Liberty Jr., and his brother, Marcus, share their concerns about the aging of the “folks” and what to do with the farm in their correspondence. Neither of the sons wished to return to South Haven and after the death of their father in 1912, they began to help their stepmother sell of tracts of the farm. Maria Bailey lived until 1916 and the Bailey brothers put the farm up for sale. Another well-known farmer, Frank Warner, purchased the land and the home. Mr. Warner keep the farm producing until his death in 1928 and his wife sold off even more of the original farmstead. Eventually the farm would be placed on the market again.
FARMHOUSE IS DEDICATED TO THE CITY OF SOUTH HAVEN
Mrs. Clifton Charles bought the home in 1938 and gifted it to the City of South Haven. Her desire was to have the Bailey home become a lasting tribute to Liberty Hyde Bailey, Jr.’s works and his friendship from college days with her late husband. On September 4, 1938, a formal dedication ceremony was held on the front steps of the farmhouse.
Bailey was not able to attend the dedication ceremony, but telegrammed stating,” I trust the gift will freshen old memories, yield satisfaction to the people and stimulate youth.” However, due to global financial uncertainty and the winds of war at this time, the home was used as a rental property instead of a tribute. During the 1940’s the old Bailey orchard land became the new South Haven hospital and the farmhouse became the nurse’s dormitory.
Finally in the 1950’s a group of concerned citizens expressed their concerns to the Mayor of South Haven, Charles Tait, that the city would lose this property due to its lack of honoring the deed of gift. The mayor appointed these citizens as the first members of the Liberty Hyde Bailey Park Board of Trustees.
FARMHOUSE BECOMES A MUSEUM
The relationship between the City of South Haven and the Bailey Board of Trustees continued for the next sixty years. As needs arose, the city and the board would decide how much each could afford to take care of the variety of projects. During this time significant accomplishments occurred:
Museum placed on National Historic Registry
Museum received Michigan Historic Marker
Part-time docents replace live in caretaker
Addition of exhibit room built on east side of the museum
City sells some of the original Bailey land and dedicates acre of woodland behind the house as Bailey Park
Museum moves an historic blacksmith barn on site
Planning and incorporation of outside gardens
WMU Public History Program offers internships during the summer (early 2000’s)

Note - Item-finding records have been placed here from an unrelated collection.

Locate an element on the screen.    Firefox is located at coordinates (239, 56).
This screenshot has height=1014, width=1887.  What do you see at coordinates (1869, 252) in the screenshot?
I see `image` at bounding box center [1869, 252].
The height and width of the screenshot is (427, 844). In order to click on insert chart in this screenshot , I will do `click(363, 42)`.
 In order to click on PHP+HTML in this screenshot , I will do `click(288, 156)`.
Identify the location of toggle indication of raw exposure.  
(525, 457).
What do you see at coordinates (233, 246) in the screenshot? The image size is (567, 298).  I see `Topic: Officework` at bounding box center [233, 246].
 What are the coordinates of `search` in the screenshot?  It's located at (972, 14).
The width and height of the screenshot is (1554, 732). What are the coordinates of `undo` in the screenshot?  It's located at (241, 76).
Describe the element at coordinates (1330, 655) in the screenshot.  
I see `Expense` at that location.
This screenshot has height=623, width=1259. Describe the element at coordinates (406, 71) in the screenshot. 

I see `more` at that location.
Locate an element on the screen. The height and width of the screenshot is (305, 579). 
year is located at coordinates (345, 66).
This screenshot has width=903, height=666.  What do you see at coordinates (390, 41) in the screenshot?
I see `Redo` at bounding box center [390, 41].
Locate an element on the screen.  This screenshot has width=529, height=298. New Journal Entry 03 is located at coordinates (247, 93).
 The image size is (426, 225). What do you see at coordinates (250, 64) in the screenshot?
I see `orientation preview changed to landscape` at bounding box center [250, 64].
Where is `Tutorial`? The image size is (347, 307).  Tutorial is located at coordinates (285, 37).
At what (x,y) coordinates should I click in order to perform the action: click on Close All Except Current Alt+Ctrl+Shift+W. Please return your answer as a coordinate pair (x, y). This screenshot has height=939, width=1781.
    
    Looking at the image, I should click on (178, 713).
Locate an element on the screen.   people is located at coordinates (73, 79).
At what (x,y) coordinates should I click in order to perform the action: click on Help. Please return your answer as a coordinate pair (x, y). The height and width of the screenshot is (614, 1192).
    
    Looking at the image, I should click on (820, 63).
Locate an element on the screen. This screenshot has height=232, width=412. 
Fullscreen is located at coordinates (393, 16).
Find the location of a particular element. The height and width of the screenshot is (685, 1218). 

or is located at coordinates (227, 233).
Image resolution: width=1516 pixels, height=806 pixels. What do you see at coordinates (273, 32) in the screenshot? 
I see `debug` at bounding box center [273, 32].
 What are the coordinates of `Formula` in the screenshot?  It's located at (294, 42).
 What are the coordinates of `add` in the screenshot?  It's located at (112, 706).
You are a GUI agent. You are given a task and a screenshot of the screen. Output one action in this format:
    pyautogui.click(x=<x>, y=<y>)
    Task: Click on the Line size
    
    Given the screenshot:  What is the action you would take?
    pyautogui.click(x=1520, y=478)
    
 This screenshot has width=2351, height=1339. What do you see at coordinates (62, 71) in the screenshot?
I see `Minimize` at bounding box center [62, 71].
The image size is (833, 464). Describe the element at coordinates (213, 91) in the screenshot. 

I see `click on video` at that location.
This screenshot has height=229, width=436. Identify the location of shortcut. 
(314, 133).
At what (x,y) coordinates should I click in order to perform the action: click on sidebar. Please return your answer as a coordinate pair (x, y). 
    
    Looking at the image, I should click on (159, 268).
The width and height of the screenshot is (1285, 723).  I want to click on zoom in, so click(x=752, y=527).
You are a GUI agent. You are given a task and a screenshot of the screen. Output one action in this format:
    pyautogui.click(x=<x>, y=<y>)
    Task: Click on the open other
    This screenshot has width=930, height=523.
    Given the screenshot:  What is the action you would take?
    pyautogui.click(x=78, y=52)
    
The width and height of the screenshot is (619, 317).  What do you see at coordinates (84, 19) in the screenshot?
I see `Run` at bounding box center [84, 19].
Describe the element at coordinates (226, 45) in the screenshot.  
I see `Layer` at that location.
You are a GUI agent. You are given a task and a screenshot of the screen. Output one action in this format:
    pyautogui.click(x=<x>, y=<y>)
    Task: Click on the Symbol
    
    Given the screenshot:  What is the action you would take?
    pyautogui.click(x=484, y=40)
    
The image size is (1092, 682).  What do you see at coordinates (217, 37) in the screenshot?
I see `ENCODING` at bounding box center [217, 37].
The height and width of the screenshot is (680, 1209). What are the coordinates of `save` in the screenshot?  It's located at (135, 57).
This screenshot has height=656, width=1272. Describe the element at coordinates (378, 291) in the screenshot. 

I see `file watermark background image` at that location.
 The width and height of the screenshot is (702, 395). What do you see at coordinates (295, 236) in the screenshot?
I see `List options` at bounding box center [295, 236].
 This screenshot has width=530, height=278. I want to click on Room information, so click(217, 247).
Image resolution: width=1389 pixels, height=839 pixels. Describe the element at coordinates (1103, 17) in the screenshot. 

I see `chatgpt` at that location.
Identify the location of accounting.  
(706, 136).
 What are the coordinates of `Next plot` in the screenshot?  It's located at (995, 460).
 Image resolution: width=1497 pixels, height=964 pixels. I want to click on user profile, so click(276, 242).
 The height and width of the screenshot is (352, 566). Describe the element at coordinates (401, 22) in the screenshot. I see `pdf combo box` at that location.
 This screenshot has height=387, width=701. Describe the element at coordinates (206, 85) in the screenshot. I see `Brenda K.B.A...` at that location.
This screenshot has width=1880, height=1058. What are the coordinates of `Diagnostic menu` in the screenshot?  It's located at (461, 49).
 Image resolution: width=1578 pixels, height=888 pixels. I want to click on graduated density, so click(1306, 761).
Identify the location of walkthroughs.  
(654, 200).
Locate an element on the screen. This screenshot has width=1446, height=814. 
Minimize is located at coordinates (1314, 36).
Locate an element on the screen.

The last intern became the museum’s first part-time director. Using his knowledge and expertise, John Stempien, aided the board in transitioning from a working board to understanding the roles each party respectively should provide for the museum’s growth. During this time, the relationship with the City of South Haven came under scrutiny. Given that the museum had acquired Incorporation in 1977, the Board of Trustees had become two boards- City and Non-Profit.
In 2014, the city and museum worked collaboratively to rewrite the by-laws and establish one board that represented the museum. A rental agreement was established between the city and this new board, The Liberty Hyde Bailey Museum and Memorial Fund. The LHBM became the agent for all Bailey collections and rents the museum property from the city. This agreement also provided a working agreement to address repairs, provide maintenance and fund part-time staffing.